[[ WORKING DATA open ]]

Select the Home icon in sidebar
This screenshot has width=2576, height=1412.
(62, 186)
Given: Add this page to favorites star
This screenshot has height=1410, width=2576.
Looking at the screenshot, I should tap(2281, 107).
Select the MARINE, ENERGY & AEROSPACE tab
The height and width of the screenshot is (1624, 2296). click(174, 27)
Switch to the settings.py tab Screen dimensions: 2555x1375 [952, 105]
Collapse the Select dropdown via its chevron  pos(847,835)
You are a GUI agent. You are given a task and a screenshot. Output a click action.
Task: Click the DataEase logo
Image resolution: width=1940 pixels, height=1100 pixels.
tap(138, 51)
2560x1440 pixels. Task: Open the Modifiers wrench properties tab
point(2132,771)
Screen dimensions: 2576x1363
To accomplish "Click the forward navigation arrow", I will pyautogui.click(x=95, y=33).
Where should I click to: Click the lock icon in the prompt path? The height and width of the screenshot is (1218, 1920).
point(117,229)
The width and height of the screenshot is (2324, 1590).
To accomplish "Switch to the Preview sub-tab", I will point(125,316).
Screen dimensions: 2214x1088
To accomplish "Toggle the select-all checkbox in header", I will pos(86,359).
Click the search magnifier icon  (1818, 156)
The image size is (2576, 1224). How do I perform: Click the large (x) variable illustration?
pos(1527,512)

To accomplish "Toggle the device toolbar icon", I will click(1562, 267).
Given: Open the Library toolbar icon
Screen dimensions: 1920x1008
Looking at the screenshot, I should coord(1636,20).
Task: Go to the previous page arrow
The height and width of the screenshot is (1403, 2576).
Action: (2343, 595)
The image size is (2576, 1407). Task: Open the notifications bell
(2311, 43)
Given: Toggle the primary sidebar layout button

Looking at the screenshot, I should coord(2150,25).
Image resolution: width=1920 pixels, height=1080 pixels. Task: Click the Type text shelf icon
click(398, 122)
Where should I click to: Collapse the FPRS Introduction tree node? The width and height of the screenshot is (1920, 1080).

[[ WORKING DATA closed ]]

*TASK BRIEF*.
The response consists of the lines above that contain "Collapse".

*ANSWER SECTION*.
Collapse the Select dropdown via its chevron  pos(847,835)
Where should I click to: Collapse the FPRS Introduction tree node? The width and height of the screenshot is (1920, 1080).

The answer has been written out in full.